### Exercise goal
The answer must consist of every line in the records below that contains the string "checkbox".

### Material provided
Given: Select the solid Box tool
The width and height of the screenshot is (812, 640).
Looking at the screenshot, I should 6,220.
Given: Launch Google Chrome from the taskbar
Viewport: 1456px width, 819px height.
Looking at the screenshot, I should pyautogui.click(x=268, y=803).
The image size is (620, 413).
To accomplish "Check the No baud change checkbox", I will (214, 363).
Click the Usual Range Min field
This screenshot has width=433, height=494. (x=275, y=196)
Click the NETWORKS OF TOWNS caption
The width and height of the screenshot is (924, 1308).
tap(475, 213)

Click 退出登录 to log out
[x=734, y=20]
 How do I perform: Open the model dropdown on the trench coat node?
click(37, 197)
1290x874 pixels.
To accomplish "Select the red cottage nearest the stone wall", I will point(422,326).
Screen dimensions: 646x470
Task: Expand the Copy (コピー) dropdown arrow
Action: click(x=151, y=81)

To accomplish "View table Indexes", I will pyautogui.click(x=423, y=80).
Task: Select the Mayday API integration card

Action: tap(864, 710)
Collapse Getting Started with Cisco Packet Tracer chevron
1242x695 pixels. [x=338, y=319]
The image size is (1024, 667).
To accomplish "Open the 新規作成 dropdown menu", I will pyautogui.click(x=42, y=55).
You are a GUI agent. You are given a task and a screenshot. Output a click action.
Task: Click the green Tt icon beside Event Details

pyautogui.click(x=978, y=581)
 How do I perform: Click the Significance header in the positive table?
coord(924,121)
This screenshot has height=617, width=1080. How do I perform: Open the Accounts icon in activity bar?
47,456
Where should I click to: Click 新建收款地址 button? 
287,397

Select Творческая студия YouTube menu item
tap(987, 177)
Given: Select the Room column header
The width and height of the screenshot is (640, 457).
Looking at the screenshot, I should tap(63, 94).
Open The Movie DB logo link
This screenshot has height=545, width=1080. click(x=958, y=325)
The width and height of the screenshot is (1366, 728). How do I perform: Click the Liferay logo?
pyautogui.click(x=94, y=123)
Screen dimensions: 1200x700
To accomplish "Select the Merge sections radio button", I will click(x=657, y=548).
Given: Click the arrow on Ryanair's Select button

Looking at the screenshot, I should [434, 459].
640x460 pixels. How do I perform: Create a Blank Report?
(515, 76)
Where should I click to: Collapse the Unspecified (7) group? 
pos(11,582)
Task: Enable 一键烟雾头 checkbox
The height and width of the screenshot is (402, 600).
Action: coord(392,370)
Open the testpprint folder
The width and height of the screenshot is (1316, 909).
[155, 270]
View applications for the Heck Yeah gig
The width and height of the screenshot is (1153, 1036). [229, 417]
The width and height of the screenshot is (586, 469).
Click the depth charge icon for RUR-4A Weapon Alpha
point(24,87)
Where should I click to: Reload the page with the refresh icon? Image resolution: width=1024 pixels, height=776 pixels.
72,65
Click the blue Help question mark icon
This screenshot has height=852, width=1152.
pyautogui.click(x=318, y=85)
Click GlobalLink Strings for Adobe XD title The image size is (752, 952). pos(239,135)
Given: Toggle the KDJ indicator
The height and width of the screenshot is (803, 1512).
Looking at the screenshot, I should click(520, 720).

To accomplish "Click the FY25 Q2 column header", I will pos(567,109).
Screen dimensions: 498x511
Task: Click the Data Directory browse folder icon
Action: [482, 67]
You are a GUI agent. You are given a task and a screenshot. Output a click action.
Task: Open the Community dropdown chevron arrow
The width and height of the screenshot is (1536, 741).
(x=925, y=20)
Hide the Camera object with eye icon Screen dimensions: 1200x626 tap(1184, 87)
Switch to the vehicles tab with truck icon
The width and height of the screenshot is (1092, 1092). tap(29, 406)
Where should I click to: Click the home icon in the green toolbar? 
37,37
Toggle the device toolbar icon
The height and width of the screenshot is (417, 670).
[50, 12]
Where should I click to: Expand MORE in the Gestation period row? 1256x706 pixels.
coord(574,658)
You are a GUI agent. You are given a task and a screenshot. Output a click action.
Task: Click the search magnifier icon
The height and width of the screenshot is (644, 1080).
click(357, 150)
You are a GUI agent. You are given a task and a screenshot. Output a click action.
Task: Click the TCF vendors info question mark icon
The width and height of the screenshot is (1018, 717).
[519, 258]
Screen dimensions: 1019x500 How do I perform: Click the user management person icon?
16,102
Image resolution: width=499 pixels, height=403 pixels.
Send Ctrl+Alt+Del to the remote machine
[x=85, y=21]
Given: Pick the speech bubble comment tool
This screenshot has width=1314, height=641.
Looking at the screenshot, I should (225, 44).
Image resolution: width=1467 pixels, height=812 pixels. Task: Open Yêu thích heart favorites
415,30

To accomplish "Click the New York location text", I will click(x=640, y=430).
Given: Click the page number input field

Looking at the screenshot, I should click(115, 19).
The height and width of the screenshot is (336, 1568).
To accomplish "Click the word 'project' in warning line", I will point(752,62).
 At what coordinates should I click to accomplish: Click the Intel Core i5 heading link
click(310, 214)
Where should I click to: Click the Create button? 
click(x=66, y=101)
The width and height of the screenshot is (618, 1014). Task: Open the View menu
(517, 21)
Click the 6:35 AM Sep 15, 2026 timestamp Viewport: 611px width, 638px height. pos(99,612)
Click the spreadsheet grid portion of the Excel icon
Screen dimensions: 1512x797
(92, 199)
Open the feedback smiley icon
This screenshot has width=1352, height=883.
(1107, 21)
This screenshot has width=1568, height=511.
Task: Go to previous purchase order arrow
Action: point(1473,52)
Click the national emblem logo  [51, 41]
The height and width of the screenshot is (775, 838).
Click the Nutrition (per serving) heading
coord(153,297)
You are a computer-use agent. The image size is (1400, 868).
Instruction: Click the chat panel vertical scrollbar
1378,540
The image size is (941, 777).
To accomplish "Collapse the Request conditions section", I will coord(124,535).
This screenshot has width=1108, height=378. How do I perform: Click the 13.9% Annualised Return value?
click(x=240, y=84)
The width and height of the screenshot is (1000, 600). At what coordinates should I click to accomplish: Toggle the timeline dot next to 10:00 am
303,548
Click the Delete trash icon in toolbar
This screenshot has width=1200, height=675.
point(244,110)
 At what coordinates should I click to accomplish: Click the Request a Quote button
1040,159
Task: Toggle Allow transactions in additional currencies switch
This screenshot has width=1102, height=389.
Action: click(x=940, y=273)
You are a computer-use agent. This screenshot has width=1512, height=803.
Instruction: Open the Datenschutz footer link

### Response to this task
To accomplish "Check the No baud change checkbox", I will (214, 363).
Task: Enable 一键烟雾头 checkbox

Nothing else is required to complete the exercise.